温室効果ガスである、CO2の排出量が少ない発電方法としての、原子力発電の有利性を掲げているのです。
確かに、他のエネルギーでの発電ではCO2の排出が多く、環境面から考えると原子力発電の方が、良い様に見えます。
1kWhあたりの二酸化炭素排出量は以下の通り。
原子力 22グラム
水力 11グラム
LNG火力 608グラム
石油火力 742グラム
石炭火力 975グラム
世界の原子力発電所開発状況(2003)
数字(基数)は計画中の発電所を含む。()内は発電量、単位は万kW。
アメリカ:103基(10,243)
フランス:59基(6,613)
日本:53基(5,935)
ロシア:33基(2,556)
韓国:26基(2,452)
ドイツ:18基(2,169)
世界合計:498基(43,549)
しかし、原子力発電は地震国である我が国に措いて、安全の保証は有りません。
地震があるたびに、原子力発電所の危険性が話題に上ります。
現在日本では、53基の原子力発電所が可動していますが、その1つが放射能漏れを起すと、48時間で日本全土が被爆すると聞きます。
そうした日本の動きと裏腹に、エネルギー事情が同じ様なEU諸国では、脱原発の動きを取っています。
EU諸国のエネルギー対策には、原発は必要ないのでしょか?
EU諸国では、原発を造らなくても現状のエネルギー量で、充分賄えると結論付けているのです。

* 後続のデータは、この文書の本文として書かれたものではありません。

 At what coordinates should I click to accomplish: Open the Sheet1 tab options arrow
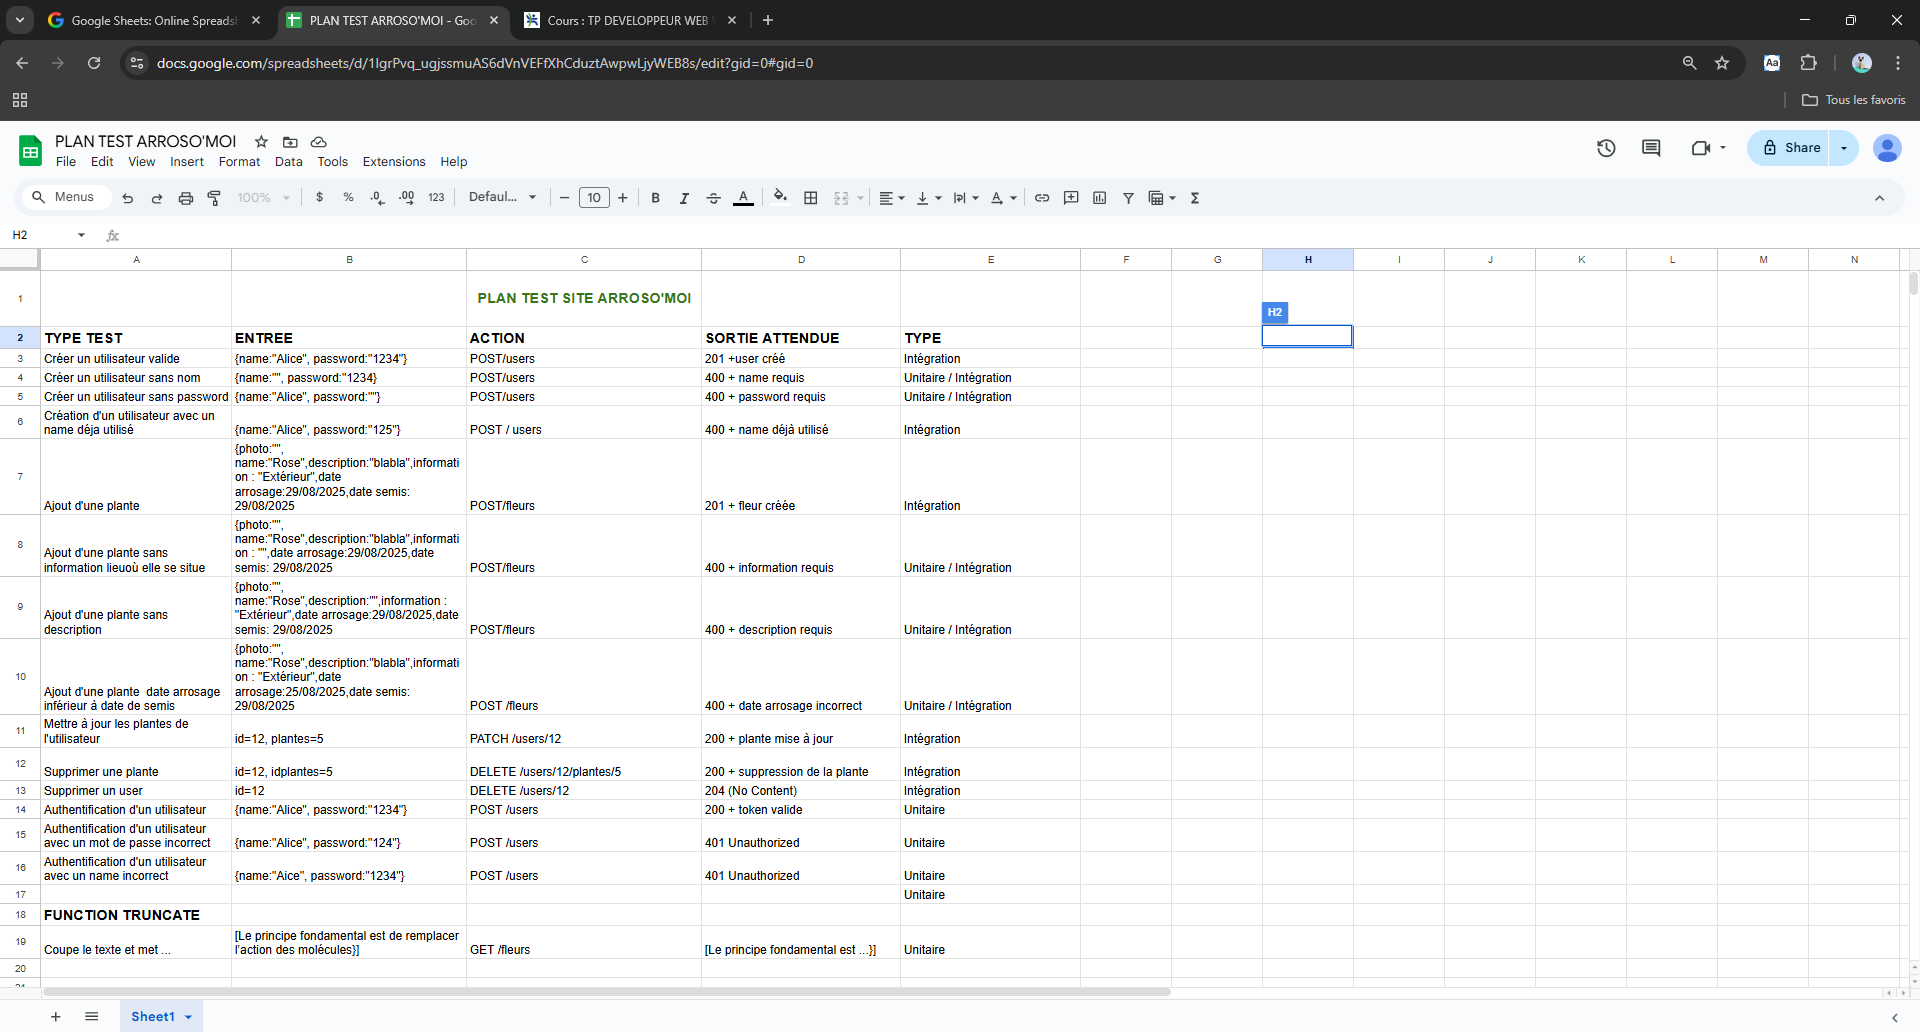tap(188, 1017)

それどころか、以下の対応で、原発を廃棄出来ると言っています。
例えばドイツのすべての既存家屋に、新築家屋に義務づけられていると同等の断熱性を持たせると、国内総発電量の半分に当たるエネルギーが節約できる。
暖房設備の、すべてのポンプやバルブを圧力センサーを使って制御し、ボイラーから発生する熱の利用効率を、最適化するだけでも4.5 基の発電所が不要となる。
さらに、全ての世帯で省エネランプを使用した場合(発電所0.5 基分)、暖房機の老朽ポンプを最新型のものと交換した場合(発電所1 基分)など、節電の例を具体的に上げています。
この様に、省エネ対策により、現状の原発数で充分であると言うよりも、原発を減らす事が可能であると結論付けているのです。
この様な言葉は、スウェーデンのパッシブハウスや無暖房住宅の設計者からも聞かれます。
スウェーデンでも、国内にある5基の原発廃止を宣言し、その対応を進めています。
現在、スウエーデンでは再生可能エネルギー量が、全体の50%に成っているそうです。
EU諸国では、日本の様に原発を増設させる様な考えは無いのです。
住宅やその他の建築物に対する省エネ方策を行わず、危険極まりない原発増設を唱える、原子力委員会の言葉に乗るようでは、現在の政府に対しは、無策の上に無能の文字が加わる事に成ります。
日本の住宅や、その他の建物に対する省エネの実行が、エネルギー危機対策に有効な事をEU諸国は教えています。